- Exercise directions
Reproduce the following records verbatim, line for line.

- Data supplied
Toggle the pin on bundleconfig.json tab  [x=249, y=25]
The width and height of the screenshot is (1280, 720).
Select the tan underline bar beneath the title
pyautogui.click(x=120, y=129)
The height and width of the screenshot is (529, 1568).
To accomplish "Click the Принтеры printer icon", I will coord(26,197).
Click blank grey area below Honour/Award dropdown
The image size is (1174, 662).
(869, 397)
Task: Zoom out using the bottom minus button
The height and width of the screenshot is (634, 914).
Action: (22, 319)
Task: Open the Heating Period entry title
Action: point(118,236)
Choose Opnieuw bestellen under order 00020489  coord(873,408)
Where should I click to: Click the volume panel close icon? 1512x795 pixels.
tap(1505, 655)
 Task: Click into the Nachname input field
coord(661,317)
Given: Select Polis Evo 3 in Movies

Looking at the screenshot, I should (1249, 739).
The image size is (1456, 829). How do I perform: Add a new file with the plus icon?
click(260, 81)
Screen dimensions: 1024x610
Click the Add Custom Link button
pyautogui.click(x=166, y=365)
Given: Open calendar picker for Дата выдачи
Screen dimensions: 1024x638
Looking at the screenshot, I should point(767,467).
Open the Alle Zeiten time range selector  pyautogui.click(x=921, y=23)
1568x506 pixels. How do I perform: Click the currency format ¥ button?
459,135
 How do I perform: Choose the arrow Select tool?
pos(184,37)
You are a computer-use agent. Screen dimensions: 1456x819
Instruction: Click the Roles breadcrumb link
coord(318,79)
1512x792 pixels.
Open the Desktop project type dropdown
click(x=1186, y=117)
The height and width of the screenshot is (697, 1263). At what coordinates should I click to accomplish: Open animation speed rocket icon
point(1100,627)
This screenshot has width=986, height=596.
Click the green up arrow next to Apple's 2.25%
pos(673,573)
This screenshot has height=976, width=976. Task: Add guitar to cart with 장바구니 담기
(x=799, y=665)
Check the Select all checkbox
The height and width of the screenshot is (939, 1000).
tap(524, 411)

- Task answer
Toggle the pin on bundleconfig.json tab  [x=249, y=25]
The width and height of the screenshot is (1280, 720).
Select the tan underline bar beneath the title
pyautogui.click(x=120, y=129)
The height and width of the screenshot is (529, 1568).
To accomplish "Click the Принтеры printer icon", I will coord(26,197).
Click blank grey area below Honour/Award dropdown
The image size is (1174, 662).
(869, 397)
Task: Zoom out using the bottom minus button
The height and width of the screenshot is (634, 914).
Action: (22, 319)
Task: Open the Heating Period entry title
Action: point(118,236)
Choose Opnieuw bestellen under order 00020489  coord(873,408)
Where should I click to: Click the volume panel close icon? 1512x795 pixels.
tap(1505, 655)
 Task: Click into the Nachname input field
coord(661,317)
Given: Select Polis Evo 3 in Movies

Looking at the screenshot, I should (1249, 739).
The image size is (1456, 829). How do I perform: Add a new file with the plus icon?
click(260, 81)
Screen dimensions: 1024x610
Click the Add Custom Link button
pyautogui.click(x=166, y=365)
Given: Open calendar picker for Дата выдачи
Screen dimensions: 1024x638
Looking at the screenshot, I should point(767,467).
Open the Alle Zeiten time range selector  pyautogui.click(x=921, y=23)
1568x506 pixels. How do I perform: Click the currency format ¥ button?
459,135
 How do I perform: Choose the arrow Select tool?
pos(184,37)
You are a computer-use agent. Screen dimensions: 1456x819
Instruction: Click the Roles breadcrumb link
coord(318,79)
1512x792 pixels.
Open the Desktop project type dropdown
click(x=1186, y=117)
The height and width of the screenshot is (697, 1263). At what coordinates should I click to accomplish: Open animation speed rocket icon
point(1100,627)
This screenshot has width=986, height=596.
Click the green up arrow next to Apple's 2.25%
pos(673,573)
This screenshot has height=976, width=976. Task: Add guitar to cart with 장바구니 담기
(x=799, y=665)
Check the Select all checkbox
The height and width of the screenshot is (939, 1000).
tap(524, 411)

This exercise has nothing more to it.